僕の圧に押された天間は、「そ、そうか?」と曖昧な返事をすると、ジェットコースターへ向かっていった。僕も慌ててそれに付いていく。

 

 

 

 

 目の前に噴水があるベンチで、僕たち3人はクレープを持って座っていた。

 あの後は大変だった。ジェットコースターをやっと終えたと思ったら、次は回転ブランコだなんて。まあジェットコースターより大分マシではあるが、あのメニューに追加で回転系は結構キツい。

「へへ、美味い。」

 それなのにも関わらず、目の前の天間は平気でクレープをがつがつ食べている。僕が弱いのだろうか。そんな気さえしてくるほど、天間の乗り物への耐性は非常に強かった。

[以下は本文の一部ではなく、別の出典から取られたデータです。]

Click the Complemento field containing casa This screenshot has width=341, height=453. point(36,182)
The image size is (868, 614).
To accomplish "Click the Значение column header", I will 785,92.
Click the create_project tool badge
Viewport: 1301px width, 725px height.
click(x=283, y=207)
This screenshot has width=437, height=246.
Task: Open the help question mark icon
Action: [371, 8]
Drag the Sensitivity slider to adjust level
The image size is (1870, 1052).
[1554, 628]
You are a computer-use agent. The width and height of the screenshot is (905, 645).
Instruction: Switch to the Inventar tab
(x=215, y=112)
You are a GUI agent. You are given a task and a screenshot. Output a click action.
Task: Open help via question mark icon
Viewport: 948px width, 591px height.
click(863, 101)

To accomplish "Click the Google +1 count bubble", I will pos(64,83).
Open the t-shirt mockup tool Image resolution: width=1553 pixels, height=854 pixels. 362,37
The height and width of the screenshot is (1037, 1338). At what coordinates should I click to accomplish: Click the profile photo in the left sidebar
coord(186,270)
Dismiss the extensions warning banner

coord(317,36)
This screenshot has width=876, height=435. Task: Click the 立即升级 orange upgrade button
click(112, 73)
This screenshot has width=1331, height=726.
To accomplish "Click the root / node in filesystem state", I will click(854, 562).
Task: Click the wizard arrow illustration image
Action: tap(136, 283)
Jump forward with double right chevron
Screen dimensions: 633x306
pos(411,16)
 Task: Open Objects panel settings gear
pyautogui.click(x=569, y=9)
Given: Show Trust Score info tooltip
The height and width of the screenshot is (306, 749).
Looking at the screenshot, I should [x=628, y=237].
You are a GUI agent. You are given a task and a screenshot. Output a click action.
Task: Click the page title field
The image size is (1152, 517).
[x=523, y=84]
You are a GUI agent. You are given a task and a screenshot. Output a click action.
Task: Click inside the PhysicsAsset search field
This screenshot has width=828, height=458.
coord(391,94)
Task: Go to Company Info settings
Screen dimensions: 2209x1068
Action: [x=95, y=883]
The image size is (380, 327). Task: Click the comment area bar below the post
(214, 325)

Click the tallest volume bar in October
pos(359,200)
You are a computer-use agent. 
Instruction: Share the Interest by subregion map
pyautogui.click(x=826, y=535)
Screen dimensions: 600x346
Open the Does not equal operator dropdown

「天間くん……あんなのに乗った後で、よくクレープを一気に食べられるね。」

「そうか?乗り物と食べ物は別だろ?」

 核心に迫っているようないないような、微妙な回答をされた。……うん、やっぱり天間には付いていけない。

「うん、まあ、天間くんがそう言うならそうなんだろうけど……。」

 多少の疑問は拭いきれないが、それは端に置いておくことにする。自分の中でそのような思いを断ち切っていると、天間は既にクレープを食べ終わっていた。

 

「ようし、じゃあ次は──お、お化け屋敷に、するか?」

 若干どもりながら、誰にでもなく質問を投げかける天間。いや、決めるのは天間の仕事なんだけど。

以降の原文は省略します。